**Exercise brief**
Rewrite all of the rows below as a numbered list, leaving out any blank lines.

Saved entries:

┏━━

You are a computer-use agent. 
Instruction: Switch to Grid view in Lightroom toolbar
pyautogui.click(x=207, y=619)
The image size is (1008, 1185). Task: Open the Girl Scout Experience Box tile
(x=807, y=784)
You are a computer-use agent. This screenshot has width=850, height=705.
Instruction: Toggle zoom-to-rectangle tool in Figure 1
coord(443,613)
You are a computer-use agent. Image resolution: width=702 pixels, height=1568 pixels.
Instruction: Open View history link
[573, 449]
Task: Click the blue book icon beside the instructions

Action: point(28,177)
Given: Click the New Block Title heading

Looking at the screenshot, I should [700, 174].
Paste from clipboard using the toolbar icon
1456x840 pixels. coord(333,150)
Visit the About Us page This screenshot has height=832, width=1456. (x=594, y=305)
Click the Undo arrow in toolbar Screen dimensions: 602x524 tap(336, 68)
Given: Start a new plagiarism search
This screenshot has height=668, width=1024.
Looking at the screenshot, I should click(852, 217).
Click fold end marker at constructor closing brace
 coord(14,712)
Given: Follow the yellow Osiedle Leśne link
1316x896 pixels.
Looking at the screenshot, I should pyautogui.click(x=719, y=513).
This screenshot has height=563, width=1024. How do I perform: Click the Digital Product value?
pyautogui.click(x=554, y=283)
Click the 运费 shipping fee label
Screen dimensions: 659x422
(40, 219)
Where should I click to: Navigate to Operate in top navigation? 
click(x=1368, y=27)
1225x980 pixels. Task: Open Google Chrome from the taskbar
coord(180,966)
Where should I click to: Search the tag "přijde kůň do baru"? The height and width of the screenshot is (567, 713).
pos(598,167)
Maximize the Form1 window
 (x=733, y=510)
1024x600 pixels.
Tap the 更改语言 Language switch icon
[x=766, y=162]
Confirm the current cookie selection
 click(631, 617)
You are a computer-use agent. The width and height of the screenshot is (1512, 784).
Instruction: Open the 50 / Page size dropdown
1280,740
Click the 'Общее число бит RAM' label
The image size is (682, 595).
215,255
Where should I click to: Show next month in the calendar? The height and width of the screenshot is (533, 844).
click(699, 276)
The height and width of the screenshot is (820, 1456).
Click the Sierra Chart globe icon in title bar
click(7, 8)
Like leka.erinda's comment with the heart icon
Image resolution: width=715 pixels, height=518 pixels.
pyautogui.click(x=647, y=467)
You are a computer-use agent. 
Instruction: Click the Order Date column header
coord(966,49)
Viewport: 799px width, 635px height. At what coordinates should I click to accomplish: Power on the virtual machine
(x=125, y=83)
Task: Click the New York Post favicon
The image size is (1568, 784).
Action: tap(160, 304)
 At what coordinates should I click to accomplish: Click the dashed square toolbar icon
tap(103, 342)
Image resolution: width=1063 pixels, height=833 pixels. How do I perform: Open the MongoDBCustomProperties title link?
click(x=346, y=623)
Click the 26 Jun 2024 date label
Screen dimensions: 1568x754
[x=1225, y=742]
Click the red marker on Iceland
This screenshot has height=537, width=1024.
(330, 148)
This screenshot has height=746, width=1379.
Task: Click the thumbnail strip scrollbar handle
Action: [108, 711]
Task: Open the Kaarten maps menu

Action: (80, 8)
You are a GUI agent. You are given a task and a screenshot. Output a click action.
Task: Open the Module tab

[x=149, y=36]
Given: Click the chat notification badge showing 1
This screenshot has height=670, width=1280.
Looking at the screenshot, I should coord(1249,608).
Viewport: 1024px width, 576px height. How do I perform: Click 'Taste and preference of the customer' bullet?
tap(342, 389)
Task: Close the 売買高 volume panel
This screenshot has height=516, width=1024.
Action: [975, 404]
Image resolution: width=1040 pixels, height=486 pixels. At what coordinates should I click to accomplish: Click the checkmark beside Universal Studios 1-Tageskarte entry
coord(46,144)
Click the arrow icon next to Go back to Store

┗━━

**Solution**
1. You are a computer-use agent. 
2. Instruction: Switch to Grid view in Lightroom toolbar
3. pyautogui.click(x=207, y=619)
4. The image size is (1008, 1185). Task: Open the Girl Scout Experience Box tile
5. (x=807, y=784)
6. You are a computer-use agent. This screenshot has width=850, height=705.
7. Instruction: Toggle zoom-to-rectangle tool in Figure 1
8. coord(443,613)
9. You are a computer-use agent. Image resolution: width=702 pixels, height=1568 pixels.
10. Instruction: Open View history link
11. [573, 449]
12. Task: Click the blue book icon beside the instructions
13. Action: point(28,177)
14. Given: Click the New Block Title heading
15. Looking at the screenshot, I should [700, 174].
16. Paste from clipboard using the toolbar icon
17. 1456x840 pixels. coord(333,150)
18. Visit the About Us page This screenshot has height=832, width=1456. (x=594, y=305)
19. Click the Undo arrow in toolbar Screen dimensions: 602x524 tap(336, 68)
20. Given: Start a new plagiarism search
21. This screenshot has height=668, width=1024.
22. Looking at the screenshot, I should click(852, 217).
23. Click fold end marker at constructor closing brace
24.  coord(14,712)
25. Given: Follow the yellow Osiedle Leśne link
26. 1316x896 pixels.
27. Looking at the screenshot, I should pyautogui.click(x=719, y=513).
28. This screenshot has height=563, width=1024. How do I perform: Click the Digital Product value?
29. pyautogui.click(x=554, y=283)
30. Click the 运费 shipping fee label
31. Screen dimensions: 659x422
32. (40, 219)
33. Where should I click to: Navigate to Operate in top navigation? 
34. click(x=1368, y=27)
35. 1225x980 pixels. Task: Open Google Chrome from the taskbar
36. coord(180,966)
37. Where should I click to: Search the tag "přijde kůň do baru"? The height and width of the screenshot is (567, 713).
38. pos(598,167)
39. Maximize the Form1 window
40.  (x=733, y=510)
41. 1024x600 pixels.
42. Tap the 更改语言 Language switch icon
43. [x=766, y=162]
44. Confirm the current cookie selection
45.  click(631, 617)
46. You are a computer-use agent. The width and height of the screenshot is (1512, 784).
47. Instruction: Open the 50 / Page size dropdown
48. 1280,740
49. Click the 'Общее число бит RAM' label
50. The image size is (682, 595).
51. 215,255
52. Where should I click to: Show next month in the calendar? The height and width of the screenshot is (533, 844).
53. click(699, 276)
54. The height and width of the screenshot is (820, 1456).
55. Click the Sierra Chart globe icon in title bar
56. click(7, 8)
57. Like leka.erinda's comment with the heart icon
58. Image resolution: width=715 pixels, height=518 pixels.
59. pyautogui.click(x=647, y=467)
60. You are a computer-use agent. 
61. Instruction: Click the Order Date column header
62. coord(966,49)
63. Viewport: 799px width, 635px height. At what coordinates should I click to accomplish: Power on the virtual machine
64. (x=125, y=83)
65. Task: Click the New York Post favicon
66. The image size is (1568, 784).
67. Action: tap(160, 304)
68.  At what coordinates should I click to accomplish: Click the dashed square toolbar icon
69. tap(103, 342)
70. Image resolution: width=1063 pixels, height=833 pixels. How do I perform: Open the MongoDBCustomProperties title link?
71. click(x=346, y=623)
72. Click the 26 Jun 2024 date label
73. Screen dimensions: 1568x754
74. [x=1225, y=742]
75. Click the red marker on Iceland
76. This screenshot has height=537, width=1024.
77. (330, 148)
78. This screenshot has height=746, width=1379.
79. Task: Click the thumbnail strip scrollbar handle
80. Action: [108, 711]
81. Task: Open the Kaarten maps menu
82. Action: (80, 8)
83. You are a GUI agent. You are given a task and a screenshot. Output a click action.
84. Task: Open the Module tab
85. [x=149, y=36]
86. Given: Click the chat notification badge showing 1
87. This screenshot has height=670, width=1280.
88. Looking at the screenshot, I should coord(1249,608).
89. Viewport: 1024px width, 576px height. How do I perform: Click 'Taste and preference of the customer' bullet?
90. tap(342, 389)
91. Task: Close the 売買高 volume panel
92. This screenshot has height=516, width=1024.
93. Action: [975, 404]
94. Image resolution: width=1040 pixels, height=486 pixels. At what coordinates should I click to accomplish: Click the checkmark beside Universal Studios 1-Tageskarte entry
95. coord(46,144)
96. Click the arrow icon next to Go back to Store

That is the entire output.